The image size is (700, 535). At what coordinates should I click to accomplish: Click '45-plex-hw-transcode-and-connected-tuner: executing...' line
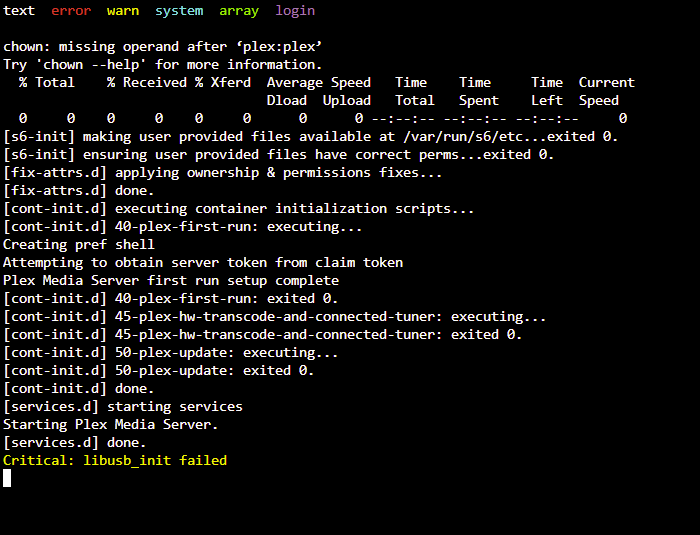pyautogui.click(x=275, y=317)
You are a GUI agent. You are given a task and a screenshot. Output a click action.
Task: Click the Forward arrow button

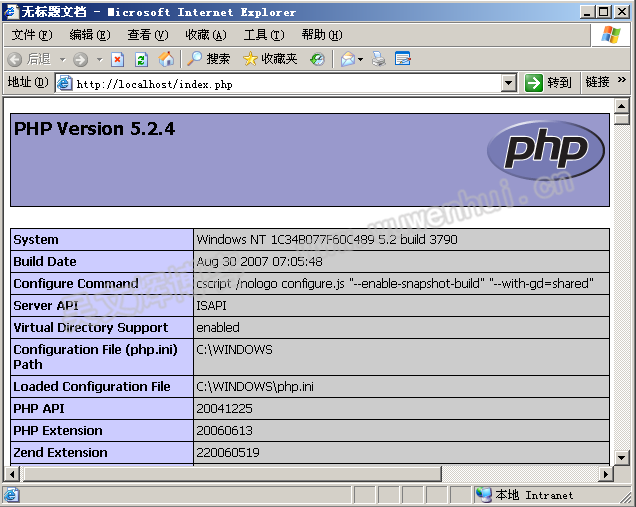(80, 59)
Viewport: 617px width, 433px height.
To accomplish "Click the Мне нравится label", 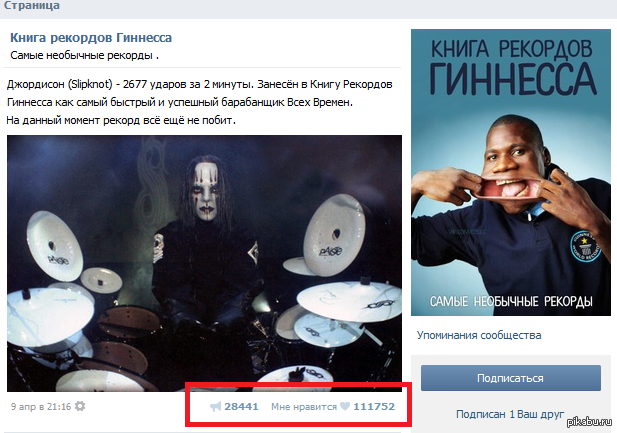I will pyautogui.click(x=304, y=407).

*****

Copy exactly the lines running from the beginning of the listing through the line that has "Viewport: 617px width, 433px height.". Drop the pictures.

ANSWER FOR THIS EXERCISE
The image size is (700, 535). At what coordinates should I click to accomplish: Click '45-plex-hw-transcode-and-connected-tuner: executing...' line
pyautogui.click(x=275, y=317)
You are a GUI agent. You are given a task and a screenshot. Output a click action.
Task: Click the Forward arrow button

(80, 59)
Viewport: 617px width, 433px height.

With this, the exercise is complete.